Enforced Exclusion Zones Around Abortion Clinics Threat to Freedom of Speech

Catholic Communications, Sydney Archdiocese,
12 Nov 2015

Protestors outside Melbourne abortion clinic

State, territory and even the federal parliaments have in recent weeks dealt a significant blow to regular prayer vigils held outside abortion clinics and the popular 40 Days for Life campaign with legislation enforcing exclusion zones around abortion clinics.

At the end of last month, the Australian Capital Territory passed the Health (Patient Privacy) Act 2015 and joined Tasmania as an "exclusion zone" jurisdiction.  Under the new laws, a person can be fined up to $3750 if they do something which can be seen or heard by anyone who is within 50 metres of an abortion clinic and which is intended to stop them from having or providing an abortion. 

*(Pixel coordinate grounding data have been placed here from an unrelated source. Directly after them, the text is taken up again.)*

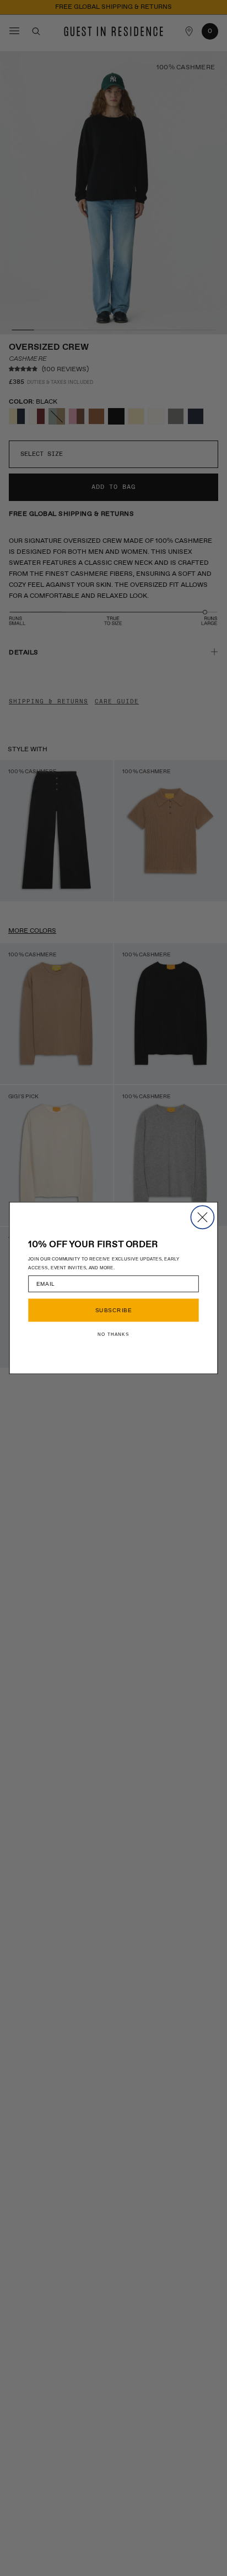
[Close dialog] (202, 1217)
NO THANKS (113, 1333)
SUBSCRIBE (113, 1310)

Prayer vigils would also seem to be banned under provision which ban protests, in whatever form they occur.  It could even go as far as prohibiting any type of advertising of pregnancy assistance.

Then on Tuesday of this week, the Victorian Parliament began debating the Public Health and Wellbeing (Safe Access Zones) Bill 2015, the prohibitions and penalties of which are more serious than those in Tasmania or the ACT.

Under the proposed laws, the "exclusion zone" is an area of 150m from an abortion clinic, with the public prevented from gathering in that area, or communicating in any way relating to abortion.  This would prevent any form of sidewalk counselling or offers of assistance, which has reportedly saved the lives of 300 Victorian children in the last 20 years.

As in Tasmania, penalties for breaching the exclusion zone could include fines and imprisonment, with a potential penalty of $18,200.40 and/or up to 12 months prison time. 

And in the Federal Senate this week, a request by Nationals Senator Matthew Canavan to have the Senate affirm the importance of freedom of speech and freedom to protest in public debate, particularly in relation to these exclusion zone laws did not gain a majority as required being narrowly defeated in a vote of 29-29.

Australian Executor Director of Family International Paul Hanrahan

In introducing the different exclusion zone laws, abortion advocates often speak of the need to protect women from harassment and threats of violence.

The Helpers of God's Precious Infants, who have held a presence in Melbourne for more than 20 years, are being accused of harassment and intimidation, of following women to and from the clinic, threatening to kill, shouting obscenities, and assault.

"I know them all, I've prayed on the street with them.  It is just not true," says Family Life International Australia's Executive Director, Paul Hanrahan.  "If the Helpers were doing anything of which they are accused, then they wouldn't be there.  The existing criminal law would see them taken away."

Mr Hanrahan said that couples who have kept their babies as a result of the Helpers' presence at the abortion clinics in Melbourne are now asking parliamentarians to reject the legislation.

Similar legislation is being proposed in NSW by Greens MLC Mehreen Faruqi, but has not received any significant traction as yet. 

Mr Hanrahan said that this doesn't mean Catholics should be complacent.  "If you don't exercise your rights, they will be taken away from you," he warned.  "If we're not prepared to stand up as Catholics, then someone will come in and override your ability to stand up for what is right."